明細書ストーリーを決定する

01/11/27改訂)


  では、いよいよ、明細書の様式に従って特許明細書を書いてみましょう。

 以下に順次示す手法に従い、明細書を書いて下さい。

(1) 発明の分析結果に基づく、明細書記載のための「持ち駒」を確認します。

 「持ち駒」としては、

   分析後の発明の目的(課題)・・・(主目的、副次的目的を階層的に)、

   当該目的を達成するための、発明特定事項(必須要件項)、及び、各発明特定事項に対応する実施形態や実験例、

   当該発明特定事項に対応する(前記目的に対応する)作用効果、

 であり、

   前記目的(課題)の前提となった従来技術、

 である。

(2) 発明の分析を行うと、分析の結果、最も大きな目的に対応して、その目的を達成するための発明特定事項が絞られるので、その発明特定事項を明細書ストーリーの中核とします。

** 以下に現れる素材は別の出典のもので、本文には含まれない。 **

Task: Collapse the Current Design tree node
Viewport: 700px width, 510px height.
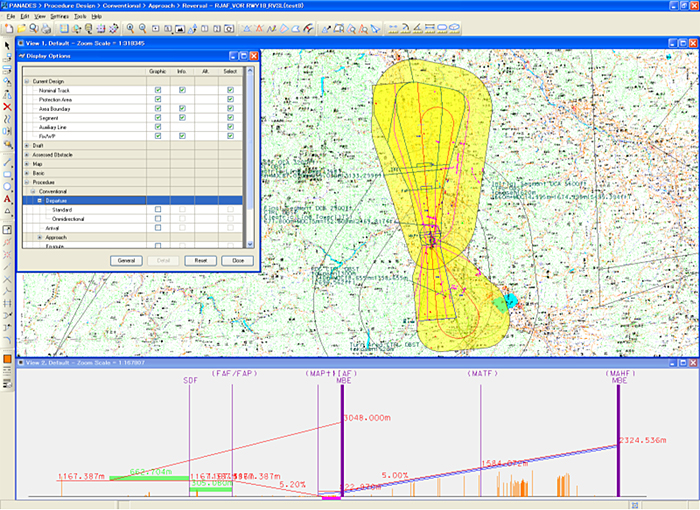Action: coord(27,81)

 発明の名称、特許請求の範囲、発明の属する技術分野、従来例、発明が解決しようとする課題の各項は、前記分析結果の持ち駒を利用すれば、容易に書くことができると思います。

 さらに、発明の詳細な説明は、発明特定事項を「幹」とし、その他の発明特定事項を「枝葉」としてストーリー展開します。

(3)ストーリー展開のための「構成」を考えます。

  ここでは、発明を説明するために、どのような図面が必要であるかをまず検討します。

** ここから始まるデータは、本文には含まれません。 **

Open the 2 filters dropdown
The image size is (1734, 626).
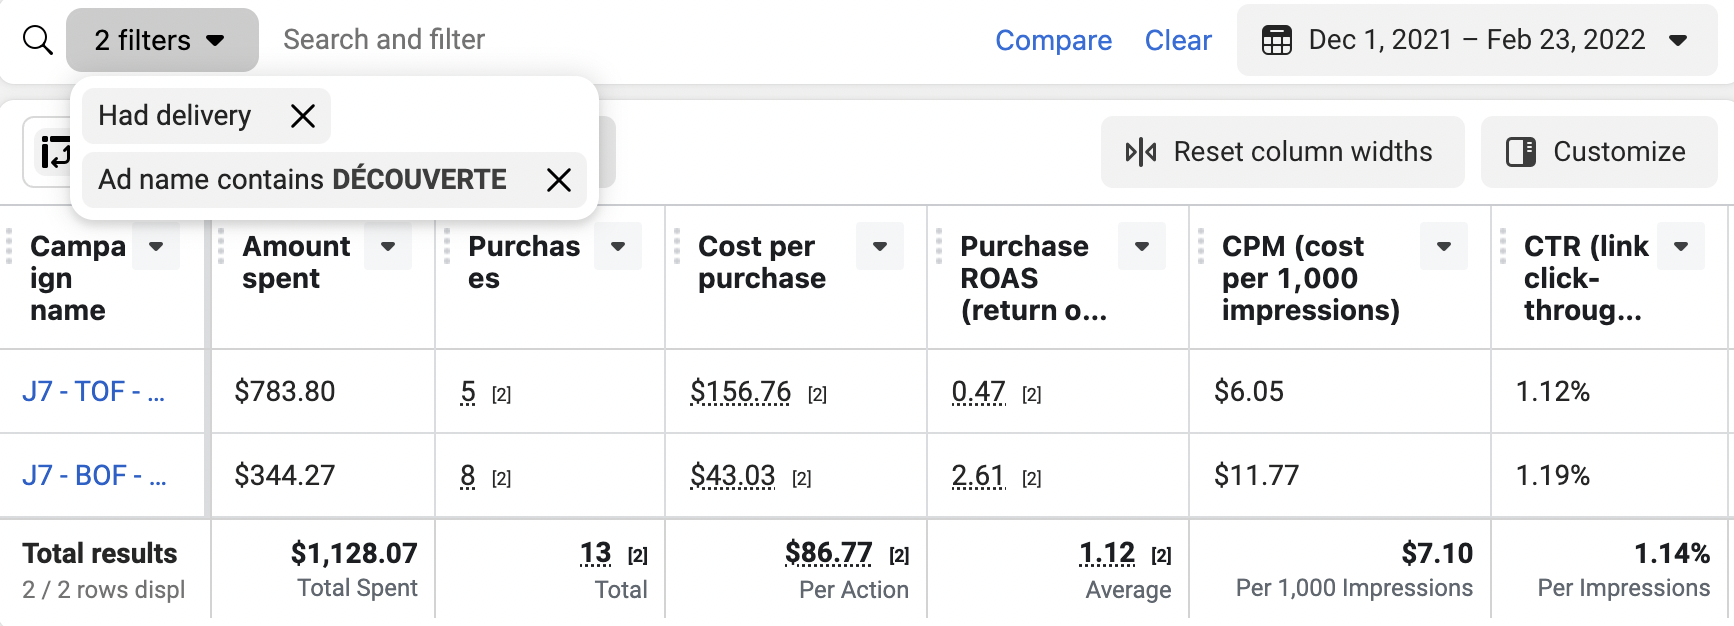(162, 40)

  特許請求の範囲毎に対応する実施形態を考え、それらを説明するための図面を用意します。発明の分析結果により、種々の変形例を考えた場合は、それに対応する図面を用意します。

  図面としては、

  @発明の必須の構成要素を含む装置や方法の概念図、あるいは、装置の全体図

  A発明の特徴部分に対応した実施形態の図面、断面図、斜視図

  B実施形態の動作、使い方、作り方などを示す、フローチャート図、タイミングチャート図、工程図

  C効果を示す表やグラフ図、

  D他の変形例(特許請求の範囲の従属項に対応する)

 などである。

 一つの実施形態で発明の全範囲を説明しようとせず、請求項の発明特定事項に応じた実施形態を複数説明した方が、後の権利範囲特定にあたり有利となる場合が多い。

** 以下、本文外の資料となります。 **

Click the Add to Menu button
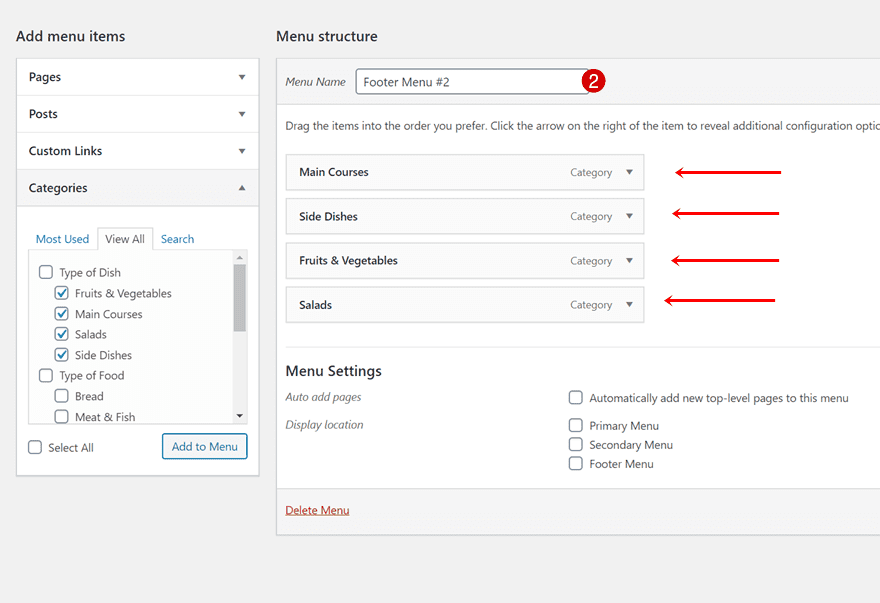This screenshot has height=603, width=880. point(204,446)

 例えば、【請求項1】A、B、Cからなる装置。【請求項2】Dを有する請求項1記載の装置。という場合、

 実施形態として、A、B、C、Dをすべて備えた例のみを説明してストーリーを終了するのではなく、第1実施形態として「A、B、C」を備えた例を説明し、第2実施形態として、A、B、C、Dをすべて備えた例を説明するとよいでしょう。

(4)ストーリー展開の順序

■大きい物から小さな物へ(幹から枝へ:土台(基礎)から上物へ)と説明する。

■中心的な機能を果たす物から説明する。

■主たるブロックから従たるブロックへ説明する。

■製造手順に従って説明する。

■動作順に従って説明する。

■発明の技術思想の論理順に説明する。

■発明の論理的前提を先に説明する。


明細書ストーリーに基づく提案書(レジュメ)を作成する。

 明細書をいきなり書く前に、明細書の前段階としての「提案書」を書いてみるのも一つの手法です。
特に、企業の発明者でこの本を初めて読まれる方は「提案書」から始めるのがよいでしょう。

 提案書は、明細書を書くにあたって必要最小限の情報を記載した書面で、明細書作成のためのレジュメであり、また、特許部員や弁理士に技術情報を伝える大切な書面です。
 さらに、会社内の研究成果発表でのプレゼンテーション資料としても重要な役割を果たします。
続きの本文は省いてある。